Abstract: In this article we have studied Shannon entropic nonequilibrium temperature (NET) extensively for a system which is coupled to a thermal bath that may be Markovian or non-Markovian in nature. Using the phase-space distribution function, i.e., the solution of the generalized Fokker Planck equation, we have calculated the entropy production, NET, and their bounds. Other thermodynamic properties like internal energy of the system, heat, and work, etc. are also measured to study their relations with NET. The present study reveals that the heat flux is proportional to the difference between the temperature of the thermal bath and the nonequilibrium temperature of the system. It also reveals that heat capacity at nonequilibrium state is independent of both NET and time. Furthermore, we have demonstrated the time variations of the above-mentioned and related quantities to differentiate between the equilibration processes for the coupling of the system with the Markovian and the non-Markovian thermal baths, respectively. It implies that in contrast to the Markovian case, a certain time is required to develop maximum interaction between the system and the non-Markovian thermal bath (NMTB). It also implies that longer relaxation time is needed for a NMTB compared to a Markovian one. Quasidynamical behavior of the NMTB introduces an oscillation in the variation of properties with time. Finally, we have demonstrated how the nonequilibrium state is affected by the memory time of the thermal bath.

Nonequilibrium entropic temperature and its lower bound for quantum stochastic processes.

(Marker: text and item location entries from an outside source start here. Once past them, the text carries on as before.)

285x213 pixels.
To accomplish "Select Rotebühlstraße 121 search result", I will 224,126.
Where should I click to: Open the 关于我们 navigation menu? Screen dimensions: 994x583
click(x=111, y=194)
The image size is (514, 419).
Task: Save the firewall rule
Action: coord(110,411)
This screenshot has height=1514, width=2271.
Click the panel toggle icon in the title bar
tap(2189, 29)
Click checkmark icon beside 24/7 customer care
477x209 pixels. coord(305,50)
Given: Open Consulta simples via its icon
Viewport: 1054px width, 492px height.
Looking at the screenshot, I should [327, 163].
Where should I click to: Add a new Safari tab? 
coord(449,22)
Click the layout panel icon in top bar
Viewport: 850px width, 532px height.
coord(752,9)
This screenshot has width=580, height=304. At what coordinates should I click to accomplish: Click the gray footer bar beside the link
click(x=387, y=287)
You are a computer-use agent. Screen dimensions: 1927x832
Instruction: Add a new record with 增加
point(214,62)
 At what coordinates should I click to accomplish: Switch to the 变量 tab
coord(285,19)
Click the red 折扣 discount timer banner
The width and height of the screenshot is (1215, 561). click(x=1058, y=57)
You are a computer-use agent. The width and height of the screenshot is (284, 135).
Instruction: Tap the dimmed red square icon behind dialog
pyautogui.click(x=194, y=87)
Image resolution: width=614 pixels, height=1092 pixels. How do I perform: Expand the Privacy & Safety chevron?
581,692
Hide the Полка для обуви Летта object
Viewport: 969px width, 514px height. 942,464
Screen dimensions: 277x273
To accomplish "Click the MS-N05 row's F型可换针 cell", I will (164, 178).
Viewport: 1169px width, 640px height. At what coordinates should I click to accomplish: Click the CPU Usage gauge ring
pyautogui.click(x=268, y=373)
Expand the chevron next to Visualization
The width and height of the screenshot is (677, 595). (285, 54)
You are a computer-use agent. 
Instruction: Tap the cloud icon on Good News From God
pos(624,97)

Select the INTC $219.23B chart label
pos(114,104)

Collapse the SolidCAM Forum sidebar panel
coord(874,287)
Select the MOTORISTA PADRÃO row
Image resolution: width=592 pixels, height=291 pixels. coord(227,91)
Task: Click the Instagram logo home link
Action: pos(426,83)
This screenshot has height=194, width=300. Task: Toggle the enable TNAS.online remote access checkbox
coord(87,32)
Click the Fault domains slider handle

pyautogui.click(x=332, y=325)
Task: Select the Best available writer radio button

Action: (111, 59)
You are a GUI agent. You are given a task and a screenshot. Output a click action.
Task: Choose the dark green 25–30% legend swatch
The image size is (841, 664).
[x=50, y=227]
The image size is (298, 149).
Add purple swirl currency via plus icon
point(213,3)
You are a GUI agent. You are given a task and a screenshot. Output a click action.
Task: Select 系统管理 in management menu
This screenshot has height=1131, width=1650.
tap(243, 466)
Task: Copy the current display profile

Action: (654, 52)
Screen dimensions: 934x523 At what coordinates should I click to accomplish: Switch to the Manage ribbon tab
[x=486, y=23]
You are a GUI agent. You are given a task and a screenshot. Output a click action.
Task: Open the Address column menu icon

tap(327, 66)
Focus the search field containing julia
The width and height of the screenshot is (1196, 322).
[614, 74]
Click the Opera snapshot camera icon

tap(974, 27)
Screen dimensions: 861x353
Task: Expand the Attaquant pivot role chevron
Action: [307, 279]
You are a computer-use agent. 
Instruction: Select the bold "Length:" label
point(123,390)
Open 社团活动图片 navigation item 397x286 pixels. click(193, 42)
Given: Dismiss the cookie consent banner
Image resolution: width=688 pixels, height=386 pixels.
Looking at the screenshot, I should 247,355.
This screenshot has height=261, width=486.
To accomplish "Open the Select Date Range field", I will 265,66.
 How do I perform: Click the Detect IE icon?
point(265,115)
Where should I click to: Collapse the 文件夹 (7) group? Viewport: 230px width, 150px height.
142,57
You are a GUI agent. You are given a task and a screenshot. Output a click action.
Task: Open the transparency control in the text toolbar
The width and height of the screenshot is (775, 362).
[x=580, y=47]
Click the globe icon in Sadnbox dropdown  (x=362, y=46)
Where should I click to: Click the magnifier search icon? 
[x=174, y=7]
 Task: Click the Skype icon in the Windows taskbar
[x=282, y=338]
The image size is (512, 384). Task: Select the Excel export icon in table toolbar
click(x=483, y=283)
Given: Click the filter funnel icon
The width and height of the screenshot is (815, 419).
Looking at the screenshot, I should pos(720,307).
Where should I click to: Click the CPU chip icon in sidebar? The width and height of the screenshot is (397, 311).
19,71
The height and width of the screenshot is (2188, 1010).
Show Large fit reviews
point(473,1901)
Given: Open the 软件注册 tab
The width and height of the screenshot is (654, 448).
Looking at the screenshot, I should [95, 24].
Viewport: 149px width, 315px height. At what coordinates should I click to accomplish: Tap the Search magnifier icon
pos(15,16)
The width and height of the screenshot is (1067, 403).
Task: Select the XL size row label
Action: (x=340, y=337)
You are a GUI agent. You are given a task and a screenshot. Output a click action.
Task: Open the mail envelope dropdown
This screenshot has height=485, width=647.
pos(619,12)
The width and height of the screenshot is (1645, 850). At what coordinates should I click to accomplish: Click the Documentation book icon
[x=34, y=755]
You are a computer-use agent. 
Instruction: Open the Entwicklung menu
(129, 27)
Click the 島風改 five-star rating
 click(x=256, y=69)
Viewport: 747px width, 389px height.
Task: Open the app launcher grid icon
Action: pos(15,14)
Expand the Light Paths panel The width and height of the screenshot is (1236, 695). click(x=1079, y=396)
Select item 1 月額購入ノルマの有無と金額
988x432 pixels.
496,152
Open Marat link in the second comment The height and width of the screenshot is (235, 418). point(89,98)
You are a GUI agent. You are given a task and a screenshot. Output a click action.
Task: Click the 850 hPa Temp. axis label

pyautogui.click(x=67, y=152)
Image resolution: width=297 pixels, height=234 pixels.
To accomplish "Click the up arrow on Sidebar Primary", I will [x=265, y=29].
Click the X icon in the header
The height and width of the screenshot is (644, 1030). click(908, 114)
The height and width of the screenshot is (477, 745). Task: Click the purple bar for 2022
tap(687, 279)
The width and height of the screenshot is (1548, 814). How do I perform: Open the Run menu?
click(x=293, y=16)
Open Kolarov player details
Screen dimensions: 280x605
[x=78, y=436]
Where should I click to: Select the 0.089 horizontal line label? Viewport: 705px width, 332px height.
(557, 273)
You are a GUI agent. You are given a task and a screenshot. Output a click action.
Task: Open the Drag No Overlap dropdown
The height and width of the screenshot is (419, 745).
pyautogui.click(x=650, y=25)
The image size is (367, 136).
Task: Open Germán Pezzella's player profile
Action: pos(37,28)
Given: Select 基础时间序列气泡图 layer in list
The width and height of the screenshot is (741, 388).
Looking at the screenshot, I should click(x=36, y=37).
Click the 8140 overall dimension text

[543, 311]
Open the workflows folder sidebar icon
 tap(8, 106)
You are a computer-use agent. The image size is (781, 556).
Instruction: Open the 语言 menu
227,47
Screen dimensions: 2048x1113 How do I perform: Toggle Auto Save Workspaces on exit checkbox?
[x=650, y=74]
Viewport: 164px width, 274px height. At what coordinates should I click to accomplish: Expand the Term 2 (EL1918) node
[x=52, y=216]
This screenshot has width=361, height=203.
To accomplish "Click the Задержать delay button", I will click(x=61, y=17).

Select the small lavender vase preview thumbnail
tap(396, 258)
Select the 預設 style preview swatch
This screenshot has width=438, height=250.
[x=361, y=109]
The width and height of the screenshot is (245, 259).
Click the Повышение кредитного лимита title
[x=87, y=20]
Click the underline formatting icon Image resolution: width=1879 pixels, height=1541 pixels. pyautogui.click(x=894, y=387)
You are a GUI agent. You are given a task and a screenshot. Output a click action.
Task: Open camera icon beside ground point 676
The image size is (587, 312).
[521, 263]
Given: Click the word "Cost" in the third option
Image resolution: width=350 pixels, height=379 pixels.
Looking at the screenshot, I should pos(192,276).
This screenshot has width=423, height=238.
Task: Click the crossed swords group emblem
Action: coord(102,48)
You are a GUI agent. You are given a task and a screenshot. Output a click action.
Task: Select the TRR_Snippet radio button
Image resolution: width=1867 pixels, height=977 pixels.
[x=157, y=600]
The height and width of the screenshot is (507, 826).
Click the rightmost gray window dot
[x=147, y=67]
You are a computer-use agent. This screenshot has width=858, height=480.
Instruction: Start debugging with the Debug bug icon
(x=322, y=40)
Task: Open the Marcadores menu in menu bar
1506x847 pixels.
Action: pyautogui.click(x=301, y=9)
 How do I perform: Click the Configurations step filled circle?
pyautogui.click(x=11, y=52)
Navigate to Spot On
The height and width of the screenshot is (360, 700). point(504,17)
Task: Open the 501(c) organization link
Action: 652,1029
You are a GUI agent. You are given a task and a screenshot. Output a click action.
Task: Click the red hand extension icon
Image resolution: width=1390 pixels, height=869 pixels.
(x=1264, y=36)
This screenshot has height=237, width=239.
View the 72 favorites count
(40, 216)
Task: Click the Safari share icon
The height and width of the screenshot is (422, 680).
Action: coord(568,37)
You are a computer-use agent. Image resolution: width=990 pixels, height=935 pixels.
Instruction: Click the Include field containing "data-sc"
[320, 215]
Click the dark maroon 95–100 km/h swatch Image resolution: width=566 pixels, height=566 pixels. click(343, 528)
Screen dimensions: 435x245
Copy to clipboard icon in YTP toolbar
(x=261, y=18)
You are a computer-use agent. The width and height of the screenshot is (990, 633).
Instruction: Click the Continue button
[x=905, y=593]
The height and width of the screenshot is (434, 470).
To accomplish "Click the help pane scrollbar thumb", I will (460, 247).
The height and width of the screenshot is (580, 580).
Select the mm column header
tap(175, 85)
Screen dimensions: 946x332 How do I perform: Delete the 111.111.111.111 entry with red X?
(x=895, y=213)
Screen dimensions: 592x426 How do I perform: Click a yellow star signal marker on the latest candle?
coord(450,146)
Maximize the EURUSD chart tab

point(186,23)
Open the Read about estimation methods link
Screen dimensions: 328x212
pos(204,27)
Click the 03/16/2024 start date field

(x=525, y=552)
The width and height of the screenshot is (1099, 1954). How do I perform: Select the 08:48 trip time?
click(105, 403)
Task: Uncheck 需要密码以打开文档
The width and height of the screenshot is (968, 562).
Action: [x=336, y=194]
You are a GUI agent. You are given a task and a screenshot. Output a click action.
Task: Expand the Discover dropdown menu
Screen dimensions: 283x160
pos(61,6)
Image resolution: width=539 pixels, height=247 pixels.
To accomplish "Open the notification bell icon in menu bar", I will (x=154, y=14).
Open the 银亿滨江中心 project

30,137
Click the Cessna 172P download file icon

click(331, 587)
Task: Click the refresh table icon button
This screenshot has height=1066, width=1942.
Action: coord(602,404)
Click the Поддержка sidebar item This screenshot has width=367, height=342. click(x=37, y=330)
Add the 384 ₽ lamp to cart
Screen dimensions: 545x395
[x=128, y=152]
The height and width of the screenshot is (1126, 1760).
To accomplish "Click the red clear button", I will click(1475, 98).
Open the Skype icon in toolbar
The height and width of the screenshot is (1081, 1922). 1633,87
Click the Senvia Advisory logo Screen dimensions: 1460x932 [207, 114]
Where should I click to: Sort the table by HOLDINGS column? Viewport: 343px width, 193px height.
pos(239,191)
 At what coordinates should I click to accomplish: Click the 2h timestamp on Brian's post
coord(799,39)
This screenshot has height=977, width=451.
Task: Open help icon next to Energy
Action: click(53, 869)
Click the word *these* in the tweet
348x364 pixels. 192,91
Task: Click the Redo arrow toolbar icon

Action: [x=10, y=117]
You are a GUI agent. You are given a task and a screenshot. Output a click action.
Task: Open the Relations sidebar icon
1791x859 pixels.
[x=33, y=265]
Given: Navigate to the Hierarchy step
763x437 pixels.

Abstract: In this paper, we have studied the Shannon "entropic" nonequilibrium temperature (NET) of quantum Brownian systems. The Brownian particle is attached to either a bosonic or fermionic bath. Based on the Fokker-Planck description of the c-number quantum Langevin equation, we have calculated entropy production, NET, and their bounds. Entropy production (EP), the upper bound of entropy production (UBEP), and the deviation of the UBEP from EP monotonically decrease as functions of time to equilibrium value for both of the thermal baths. The deviation decreases with increase of temperature of the bosonic thermal bath, but it becomes larger as the temperature of the fermionic bath grows. We also observe that nonequilibrium temperature and its lower bound monotonically increase to equilibrium value with the progression of time. But their difference as a function of time shows an optimum behavior in most cases. Finally, we have observed that at long time, the entropic temperature (for a bosonic thermal bath) first increases nonlinearly as a function of thermodynamic temperature (TT) and, if the TT is appreciably large, then it grows linearly. But for the fermionic thermal bath, the entropic temperature decreases monotonically as a nonlinear function of thermodynamic temperature to zero value.